Tom Waterhouse not to blame for gambling ads

May 31, 2013
Issue 
A Tom Waterhouse ad.

It seems the one thing all Australians can agree on is that they hate Tom Waterhouse.

It is not much of a surprise, since anyone watching any sporting event is bombarded with ads for his sports betting business prominently featuring his smiling face.

On Channel Nine’s Friday Night Football, Rugby League fans are treated to both a barrage of his ads and live interviews with Waterhouse before the game, at half time and after the game. On top of that, he is given a ten minute advertisement within the coverage itself, where he talks about the odds for the following day’s horse racing.

There is good reason people are getting sick of him. The Australian reported on May 27 that “Tom Waterhouse has lifted his spending on free-to-air television ads by 340% in the first four months of this year compared with the same period last year”

This has been part of a general rise.
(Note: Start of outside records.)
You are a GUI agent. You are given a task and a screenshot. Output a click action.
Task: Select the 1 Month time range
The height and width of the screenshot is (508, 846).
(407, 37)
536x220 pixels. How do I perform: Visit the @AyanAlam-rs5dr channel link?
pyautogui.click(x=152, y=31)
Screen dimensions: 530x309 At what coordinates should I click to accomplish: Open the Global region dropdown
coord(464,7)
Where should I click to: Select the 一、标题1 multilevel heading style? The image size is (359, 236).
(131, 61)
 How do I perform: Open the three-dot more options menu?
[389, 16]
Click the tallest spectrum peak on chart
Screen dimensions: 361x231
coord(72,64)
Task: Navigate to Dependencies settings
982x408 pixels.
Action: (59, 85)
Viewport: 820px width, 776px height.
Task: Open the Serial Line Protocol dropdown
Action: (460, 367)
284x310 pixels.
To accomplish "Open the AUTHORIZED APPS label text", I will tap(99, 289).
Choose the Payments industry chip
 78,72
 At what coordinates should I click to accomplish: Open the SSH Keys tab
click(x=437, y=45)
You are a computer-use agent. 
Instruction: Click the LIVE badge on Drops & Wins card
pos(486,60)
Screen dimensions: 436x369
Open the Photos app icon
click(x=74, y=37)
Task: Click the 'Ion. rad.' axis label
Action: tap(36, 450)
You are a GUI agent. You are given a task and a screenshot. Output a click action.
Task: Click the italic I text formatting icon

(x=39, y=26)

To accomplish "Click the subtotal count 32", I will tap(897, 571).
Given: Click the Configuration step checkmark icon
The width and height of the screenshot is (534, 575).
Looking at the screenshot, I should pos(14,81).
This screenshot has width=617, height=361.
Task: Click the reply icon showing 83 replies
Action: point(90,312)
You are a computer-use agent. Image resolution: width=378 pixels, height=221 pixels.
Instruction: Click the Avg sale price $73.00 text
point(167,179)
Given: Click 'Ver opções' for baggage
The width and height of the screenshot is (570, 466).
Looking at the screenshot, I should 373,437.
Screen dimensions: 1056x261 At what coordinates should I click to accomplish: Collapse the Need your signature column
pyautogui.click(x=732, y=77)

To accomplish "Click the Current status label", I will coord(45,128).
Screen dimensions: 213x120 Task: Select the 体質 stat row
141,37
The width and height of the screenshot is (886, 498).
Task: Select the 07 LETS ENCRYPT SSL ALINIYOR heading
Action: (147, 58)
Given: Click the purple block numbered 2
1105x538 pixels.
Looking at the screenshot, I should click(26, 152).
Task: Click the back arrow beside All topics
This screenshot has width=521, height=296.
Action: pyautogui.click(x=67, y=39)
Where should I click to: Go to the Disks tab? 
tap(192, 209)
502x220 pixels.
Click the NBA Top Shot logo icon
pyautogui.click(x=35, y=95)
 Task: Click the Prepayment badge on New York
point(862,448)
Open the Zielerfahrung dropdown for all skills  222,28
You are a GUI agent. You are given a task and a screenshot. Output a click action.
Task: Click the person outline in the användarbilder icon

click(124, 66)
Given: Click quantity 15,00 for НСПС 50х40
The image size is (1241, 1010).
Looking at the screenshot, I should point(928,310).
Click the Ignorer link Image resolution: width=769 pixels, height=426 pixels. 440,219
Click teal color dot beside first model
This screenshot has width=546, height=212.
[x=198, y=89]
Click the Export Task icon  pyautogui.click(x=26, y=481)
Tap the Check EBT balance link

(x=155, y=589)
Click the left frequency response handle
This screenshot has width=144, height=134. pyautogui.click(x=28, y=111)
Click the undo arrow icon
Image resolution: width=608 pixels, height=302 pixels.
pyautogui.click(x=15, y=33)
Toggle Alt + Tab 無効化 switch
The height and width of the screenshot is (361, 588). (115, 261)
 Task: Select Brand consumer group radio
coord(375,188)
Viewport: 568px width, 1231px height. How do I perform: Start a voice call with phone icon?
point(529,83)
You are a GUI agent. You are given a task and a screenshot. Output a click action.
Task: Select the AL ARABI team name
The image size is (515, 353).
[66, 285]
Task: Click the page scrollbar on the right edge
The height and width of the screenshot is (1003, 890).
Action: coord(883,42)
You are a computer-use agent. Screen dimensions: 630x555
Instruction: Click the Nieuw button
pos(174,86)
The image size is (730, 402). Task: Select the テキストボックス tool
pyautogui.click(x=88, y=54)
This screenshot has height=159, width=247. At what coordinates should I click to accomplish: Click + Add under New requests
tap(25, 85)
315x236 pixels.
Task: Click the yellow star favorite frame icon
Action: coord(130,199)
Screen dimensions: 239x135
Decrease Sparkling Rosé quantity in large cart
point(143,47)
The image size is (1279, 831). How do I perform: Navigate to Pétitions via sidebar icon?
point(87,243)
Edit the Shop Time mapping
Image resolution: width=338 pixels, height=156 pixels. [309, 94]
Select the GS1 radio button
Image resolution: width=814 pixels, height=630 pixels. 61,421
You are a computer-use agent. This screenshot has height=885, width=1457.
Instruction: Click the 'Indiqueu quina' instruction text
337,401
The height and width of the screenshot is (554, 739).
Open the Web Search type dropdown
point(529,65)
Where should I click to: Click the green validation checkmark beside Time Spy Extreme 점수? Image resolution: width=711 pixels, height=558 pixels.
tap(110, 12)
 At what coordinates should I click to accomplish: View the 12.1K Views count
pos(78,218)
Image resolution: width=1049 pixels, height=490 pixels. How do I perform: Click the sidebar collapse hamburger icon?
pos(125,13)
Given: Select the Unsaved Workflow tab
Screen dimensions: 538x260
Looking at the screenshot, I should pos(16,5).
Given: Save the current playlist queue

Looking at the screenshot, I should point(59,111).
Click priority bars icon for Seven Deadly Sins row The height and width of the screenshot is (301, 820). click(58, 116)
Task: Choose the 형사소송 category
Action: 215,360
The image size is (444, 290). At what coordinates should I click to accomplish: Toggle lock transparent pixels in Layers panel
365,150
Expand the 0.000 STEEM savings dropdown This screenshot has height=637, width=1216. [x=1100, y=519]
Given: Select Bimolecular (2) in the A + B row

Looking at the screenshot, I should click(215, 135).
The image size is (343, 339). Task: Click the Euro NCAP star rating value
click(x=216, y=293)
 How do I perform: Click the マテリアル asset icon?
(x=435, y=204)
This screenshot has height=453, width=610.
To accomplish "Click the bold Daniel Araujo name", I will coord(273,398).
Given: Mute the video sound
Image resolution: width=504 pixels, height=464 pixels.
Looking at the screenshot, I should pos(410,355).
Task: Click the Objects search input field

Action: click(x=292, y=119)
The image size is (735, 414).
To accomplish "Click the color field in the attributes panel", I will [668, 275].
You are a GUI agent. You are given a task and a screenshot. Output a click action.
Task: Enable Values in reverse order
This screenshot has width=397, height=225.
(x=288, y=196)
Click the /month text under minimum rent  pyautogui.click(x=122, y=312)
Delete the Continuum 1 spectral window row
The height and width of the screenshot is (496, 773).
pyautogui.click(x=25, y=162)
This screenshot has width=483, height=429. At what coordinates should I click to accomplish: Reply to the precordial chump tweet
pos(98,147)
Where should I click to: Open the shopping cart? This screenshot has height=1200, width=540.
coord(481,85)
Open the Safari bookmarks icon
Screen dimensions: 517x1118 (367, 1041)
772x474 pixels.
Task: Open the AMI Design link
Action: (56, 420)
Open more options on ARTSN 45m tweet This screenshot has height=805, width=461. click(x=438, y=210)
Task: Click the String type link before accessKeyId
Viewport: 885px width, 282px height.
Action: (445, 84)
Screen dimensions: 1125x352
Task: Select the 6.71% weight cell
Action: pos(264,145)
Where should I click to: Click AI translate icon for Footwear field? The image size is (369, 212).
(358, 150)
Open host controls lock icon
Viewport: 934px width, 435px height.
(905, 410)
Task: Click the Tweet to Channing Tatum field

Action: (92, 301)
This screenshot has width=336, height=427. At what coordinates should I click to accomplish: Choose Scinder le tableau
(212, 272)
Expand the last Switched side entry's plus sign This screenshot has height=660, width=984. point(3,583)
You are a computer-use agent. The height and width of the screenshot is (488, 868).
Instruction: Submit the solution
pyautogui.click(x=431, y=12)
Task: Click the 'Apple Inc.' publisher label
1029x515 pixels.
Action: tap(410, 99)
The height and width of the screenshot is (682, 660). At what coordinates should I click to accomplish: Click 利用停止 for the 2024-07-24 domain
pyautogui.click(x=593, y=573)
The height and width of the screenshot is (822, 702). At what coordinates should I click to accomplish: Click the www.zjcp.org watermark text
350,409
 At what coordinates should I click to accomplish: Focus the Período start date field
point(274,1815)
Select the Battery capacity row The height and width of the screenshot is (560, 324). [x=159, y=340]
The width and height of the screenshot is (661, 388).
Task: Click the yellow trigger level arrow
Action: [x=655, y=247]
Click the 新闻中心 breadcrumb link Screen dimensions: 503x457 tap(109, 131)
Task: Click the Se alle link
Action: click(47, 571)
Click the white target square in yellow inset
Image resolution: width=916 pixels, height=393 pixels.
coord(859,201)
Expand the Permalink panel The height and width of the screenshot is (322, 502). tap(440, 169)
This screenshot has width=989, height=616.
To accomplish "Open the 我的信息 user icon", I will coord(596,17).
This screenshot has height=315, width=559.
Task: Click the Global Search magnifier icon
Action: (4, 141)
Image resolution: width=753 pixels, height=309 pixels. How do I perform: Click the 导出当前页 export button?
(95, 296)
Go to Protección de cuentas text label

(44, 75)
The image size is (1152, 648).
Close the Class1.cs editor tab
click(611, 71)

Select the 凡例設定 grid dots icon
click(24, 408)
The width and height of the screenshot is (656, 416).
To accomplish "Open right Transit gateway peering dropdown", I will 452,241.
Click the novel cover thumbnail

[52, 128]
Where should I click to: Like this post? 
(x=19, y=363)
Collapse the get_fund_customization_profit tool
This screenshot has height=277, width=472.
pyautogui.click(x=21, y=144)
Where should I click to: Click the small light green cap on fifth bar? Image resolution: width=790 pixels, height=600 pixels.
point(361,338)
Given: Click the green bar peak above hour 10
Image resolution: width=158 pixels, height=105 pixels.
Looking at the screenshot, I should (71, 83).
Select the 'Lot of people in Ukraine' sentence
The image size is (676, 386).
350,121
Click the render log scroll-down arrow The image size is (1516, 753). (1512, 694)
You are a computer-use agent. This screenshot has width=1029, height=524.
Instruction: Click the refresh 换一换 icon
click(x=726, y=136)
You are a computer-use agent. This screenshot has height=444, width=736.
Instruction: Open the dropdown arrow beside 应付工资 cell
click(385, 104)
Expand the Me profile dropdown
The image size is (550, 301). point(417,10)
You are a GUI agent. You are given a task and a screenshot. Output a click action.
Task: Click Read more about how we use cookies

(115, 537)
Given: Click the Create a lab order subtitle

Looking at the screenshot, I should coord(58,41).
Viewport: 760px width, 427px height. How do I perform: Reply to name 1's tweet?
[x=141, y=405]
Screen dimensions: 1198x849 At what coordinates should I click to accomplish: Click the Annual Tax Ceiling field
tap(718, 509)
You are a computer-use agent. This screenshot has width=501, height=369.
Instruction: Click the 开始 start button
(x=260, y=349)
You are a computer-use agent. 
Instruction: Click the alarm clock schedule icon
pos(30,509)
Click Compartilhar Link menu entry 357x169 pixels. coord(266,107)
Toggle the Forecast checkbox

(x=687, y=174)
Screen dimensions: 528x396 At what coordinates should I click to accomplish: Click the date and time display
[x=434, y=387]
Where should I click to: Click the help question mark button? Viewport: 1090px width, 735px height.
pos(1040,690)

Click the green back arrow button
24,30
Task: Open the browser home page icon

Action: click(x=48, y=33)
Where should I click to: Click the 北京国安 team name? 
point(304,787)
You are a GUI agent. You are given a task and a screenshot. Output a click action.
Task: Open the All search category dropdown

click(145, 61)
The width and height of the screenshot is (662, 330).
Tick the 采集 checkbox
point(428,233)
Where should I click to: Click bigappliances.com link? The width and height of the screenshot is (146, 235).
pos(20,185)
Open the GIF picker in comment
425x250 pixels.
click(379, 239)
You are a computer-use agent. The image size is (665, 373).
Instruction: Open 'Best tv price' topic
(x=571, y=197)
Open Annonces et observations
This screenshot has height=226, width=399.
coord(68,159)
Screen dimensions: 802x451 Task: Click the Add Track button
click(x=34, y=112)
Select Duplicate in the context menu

An advertising monitoring firm “found that the total number of ad spots bought by the top four players in the sector on the main free-to-air capital-city TV channels had surged from 2544 in the first four months of last year to a saturation-level 7173 so far this year.”

There has been concern about the amount of gambling advertising within sport for a while now. It is not just the amount of advertising on the TV networks, the grounds themselves are covered with advertising for the various sports betting agencies, while many teams’ major sponsors are gambling companies.

Somehow, though, it was Waterhouse who took it over the edge, where silent discontent became furious anger. Politicians and sports authorities, forced to deal with this anger, have mostly blamed Waterhouse to take the heat off themselves.

In a clear reference to Waterhouse and Channel Nine, AFL CEO Andrew Demetreou said “We're all paying the price of an outrageous advertising campaign by one individual whose got in people's faces and they are absolutely entitled to be outraged by that," he said.

"I think one network didn't cover themselves in glory either in the way they've promoted live gambling.”

But there is a general rise in advertising, not just from Waterhouse, and the government and sporting authorities cannot be absolved completely from responsibility.

In the very same statement, according to the Herald Sun “the AFL believed the self-regulating measures previously in place had been working well.”

After the expression of anger became much more widespread, governments began to react. The Australian reported on May 27 that “Julia Gillard has cracked down on showing live betting odds during sporting events, relegated gambling advertisements to play breaks and banned bookmakers such as Tom Waterhouse from broadcasting from venues.”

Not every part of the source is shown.